[Begin TEXT]

CSU Extension Agent, cropping systems

Have you always wanted to learn more about the beautiful plants that grow in nature? Would you like to learn how to use them in your landscape? Would you like to learn how to distinguish natives from noxious weeds? Take a Native Plant Master course.

Participants learn identification, ecology and human uses of Colorado plants. Courses are held outdoors on public and private lands. Courses include use of a botanical key with an emphasis on scientific names and families. This award-winning program is sponsored by Colorado State University Extension in many Colorado counties including Logan, Morgan and the Golden Plains Area.

Three courses will be held on Saturday mornings. The first will take place near Sterling, in Logan County, Colo. Later courses will be located according to participants in the Logan, Morgan, or Washington County, Colo., area. The 2008 course schedule includes the following courses:

--April 26, May 3 and 10; Sterling; 8 a.m. to noon.

--May 24 and 31, June 7; location to be determined; 8 a.m. to noon.

--August/September; dates and location to be determined; 8 a.m. to noon.

There is a fee for each course and each course consists of three, four-hour sessions. The cost is reduced for participants who agree to teach at least 20 people per year per course about Colorado plants. Participants who pass three courses and satisfy the teaching requirement become certified Native Plant Masters. Registration is limited. Applications are due by March 15.

[End TEXT]
[Begin RECORDS FOR PROCESSING]

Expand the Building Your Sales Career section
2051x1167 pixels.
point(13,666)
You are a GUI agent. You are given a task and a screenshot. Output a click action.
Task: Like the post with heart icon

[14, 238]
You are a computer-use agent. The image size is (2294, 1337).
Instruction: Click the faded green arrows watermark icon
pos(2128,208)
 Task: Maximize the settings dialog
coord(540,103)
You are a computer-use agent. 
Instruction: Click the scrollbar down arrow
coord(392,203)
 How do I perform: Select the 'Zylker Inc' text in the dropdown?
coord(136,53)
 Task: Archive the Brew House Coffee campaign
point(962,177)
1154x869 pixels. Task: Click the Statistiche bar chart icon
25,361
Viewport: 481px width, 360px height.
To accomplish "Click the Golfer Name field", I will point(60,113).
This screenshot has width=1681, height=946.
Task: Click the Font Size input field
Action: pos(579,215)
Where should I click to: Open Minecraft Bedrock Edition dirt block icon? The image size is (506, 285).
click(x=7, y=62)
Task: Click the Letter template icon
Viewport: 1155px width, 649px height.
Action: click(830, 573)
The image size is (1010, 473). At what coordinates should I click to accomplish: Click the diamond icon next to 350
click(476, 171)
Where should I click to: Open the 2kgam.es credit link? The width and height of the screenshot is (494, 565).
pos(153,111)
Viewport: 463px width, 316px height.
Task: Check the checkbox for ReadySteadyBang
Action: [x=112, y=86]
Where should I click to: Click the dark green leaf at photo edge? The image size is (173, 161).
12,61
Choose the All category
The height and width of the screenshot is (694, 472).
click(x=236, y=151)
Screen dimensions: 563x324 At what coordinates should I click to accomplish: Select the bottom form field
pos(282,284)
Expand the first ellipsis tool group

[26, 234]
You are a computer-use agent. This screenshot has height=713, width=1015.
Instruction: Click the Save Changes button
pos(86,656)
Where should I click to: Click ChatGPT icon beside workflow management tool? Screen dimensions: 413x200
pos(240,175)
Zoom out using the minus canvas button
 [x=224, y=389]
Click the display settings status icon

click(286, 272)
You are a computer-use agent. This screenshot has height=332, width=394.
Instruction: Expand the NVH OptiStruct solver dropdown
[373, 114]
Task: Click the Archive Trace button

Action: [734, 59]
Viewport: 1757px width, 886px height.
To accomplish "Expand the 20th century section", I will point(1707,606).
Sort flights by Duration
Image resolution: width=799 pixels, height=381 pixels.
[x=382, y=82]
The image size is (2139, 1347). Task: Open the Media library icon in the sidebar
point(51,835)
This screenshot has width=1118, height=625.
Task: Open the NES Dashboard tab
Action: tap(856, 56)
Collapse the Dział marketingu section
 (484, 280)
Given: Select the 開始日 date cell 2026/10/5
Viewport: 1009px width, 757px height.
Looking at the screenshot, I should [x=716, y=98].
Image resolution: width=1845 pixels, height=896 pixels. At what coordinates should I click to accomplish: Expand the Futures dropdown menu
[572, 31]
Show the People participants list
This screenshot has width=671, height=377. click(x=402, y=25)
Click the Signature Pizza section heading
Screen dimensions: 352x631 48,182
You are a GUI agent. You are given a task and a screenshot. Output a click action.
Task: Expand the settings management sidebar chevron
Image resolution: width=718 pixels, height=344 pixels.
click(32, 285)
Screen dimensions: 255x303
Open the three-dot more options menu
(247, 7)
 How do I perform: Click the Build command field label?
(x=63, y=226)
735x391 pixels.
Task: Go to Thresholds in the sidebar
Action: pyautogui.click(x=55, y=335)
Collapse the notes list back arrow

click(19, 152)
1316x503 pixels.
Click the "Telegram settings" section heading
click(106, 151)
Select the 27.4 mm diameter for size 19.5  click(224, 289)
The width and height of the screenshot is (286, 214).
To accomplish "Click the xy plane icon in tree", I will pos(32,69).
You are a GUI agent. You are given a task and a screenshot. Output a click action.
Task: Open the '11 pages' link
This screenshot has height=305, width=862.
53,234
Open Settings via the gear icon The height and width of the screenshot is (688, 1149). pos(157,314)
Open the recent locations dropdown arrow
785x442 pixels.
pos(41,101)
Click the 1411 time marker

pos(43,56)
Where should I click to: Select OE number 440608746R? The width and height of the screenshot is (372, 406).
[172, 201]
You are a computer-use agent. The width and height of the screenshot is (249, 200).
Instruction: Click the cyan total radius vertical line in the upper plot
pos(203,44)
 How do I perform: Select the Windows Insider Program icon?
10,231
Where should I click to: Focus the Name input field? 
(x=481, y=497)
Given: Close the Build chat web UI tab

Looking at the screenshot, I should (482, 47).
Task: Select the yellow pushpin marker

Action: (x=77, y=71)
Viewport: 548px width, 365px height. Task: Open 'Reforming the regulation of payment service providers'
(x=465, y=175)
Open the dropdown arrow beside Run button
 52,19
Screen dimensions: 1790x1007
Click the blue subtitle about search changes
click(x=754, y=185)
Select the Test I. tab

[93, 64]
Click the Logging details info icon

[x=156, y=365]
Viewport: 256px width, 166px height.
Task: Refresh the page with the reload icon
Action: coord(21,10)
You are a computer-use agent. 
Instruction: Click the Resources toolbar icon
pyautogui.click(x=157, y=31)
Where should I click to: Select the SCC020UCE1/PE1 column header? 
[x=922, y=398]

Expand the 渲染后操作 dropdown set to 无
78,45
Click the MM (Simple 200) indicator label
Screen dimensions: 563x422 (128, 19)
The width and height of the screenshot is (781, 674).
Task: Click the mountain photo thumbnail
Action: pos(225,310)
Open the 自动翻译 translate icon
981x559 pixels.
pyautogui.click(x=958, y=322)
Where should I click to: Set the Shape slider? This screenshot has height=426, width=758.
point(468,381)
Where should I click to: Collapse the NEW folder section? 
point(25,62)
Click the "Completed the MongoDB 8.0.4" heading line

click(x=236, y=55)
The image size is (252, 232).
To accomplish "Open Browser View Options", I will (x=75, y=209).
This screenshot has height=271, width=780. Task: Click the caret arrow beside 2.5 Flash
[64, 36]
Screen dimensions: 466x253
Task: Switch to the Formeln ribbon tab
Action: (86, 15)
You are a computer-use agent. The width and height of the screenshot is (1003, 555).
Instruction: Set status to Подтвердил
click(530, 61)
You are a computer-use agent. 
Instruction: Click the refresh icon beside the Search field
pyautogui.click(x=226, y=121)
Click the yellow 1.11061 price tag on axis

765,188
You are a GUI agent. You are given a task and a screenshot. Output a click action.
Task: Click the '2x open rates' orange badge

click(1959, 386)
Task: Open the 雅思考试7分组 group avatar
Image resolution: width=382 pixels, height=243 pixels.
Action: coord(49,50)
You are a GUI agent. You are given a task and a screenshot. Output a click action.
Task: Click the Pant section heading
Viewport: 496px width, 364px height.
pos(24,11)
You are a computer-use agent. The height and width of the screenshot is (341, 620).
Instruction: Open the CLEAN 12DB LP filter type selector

[End RECORDS FOR PROCESSING]

▸ STATED PROBLEM 1
According to the text on the Native Plant Master course, by what date are applications due?
▸ STATED PROBLEM 2
Transcribe the listing from its first line through the line containing "click(x=236, y=151)", including both of those lines.
The text and the listing come from unrelated sources.

▸ WORKED ANSWER 1
March 15

▸ WORKED ANSWER 2
Expand the Building Your Sales Career section
2051x1167 pixels.
point(13,666)
You are a GUI agent. You are given a task and a screenshot. Output a click action.
Task: Like the post with heart icon

[14, 238]
You are a computer-use agent. The image size is (2294, 1337).
Instruction: Click the faded green arrows watermark icon
pos(2128,208)
 Task: Maximize the settings dialog
coord(540,103)
You are a computer-use agent. 
Instruction: Click the scrollbar down arrow
coord(392,203)
 How do I perform: Select the 'Zylker Inc' text in the dropdown?
coord(136,53)
 Task: Archive the Brew House Coffee campaign
point(962,177)
1154x869 pixels. Task: Click the Statistiche bar chart icon
25,361
Viewport: 481px width, 360px height.
To accomplish "Click the Golfer Name field", I will point(60,113).
This screenshot has width=1681, height=946.
Task: Click the Font Size input field
Action: pos(579,215)
Where should I click to: Open Minecraft Bedrock Edition dirt block icon? The image size is (506, 285).
click(x=7, y=62)
Task: Click the Letter template icon
Viewport: 1155px width, 649px height.
Action: click(830, 573)
The image size is (1010, 473). At what coordinates should I click to accomplish: Click the diamond icon next to 350
click(476, 171)
Where should I click to: Open the 2kgam.es credit link? The width and height of the screenshot is (494, 565).
pos(153,111)
Viewport: 463px width, 316px height.
Task: Check the checkbox for ReadySteadyBang
Action: [x=112, y=86]
Where should I click to: Click the dark green leaf at photo edge? The image size is (173, 161).
12,61
Choose the All category
The height and width of the screenshot is (694, 472).
click(x=236, y=151)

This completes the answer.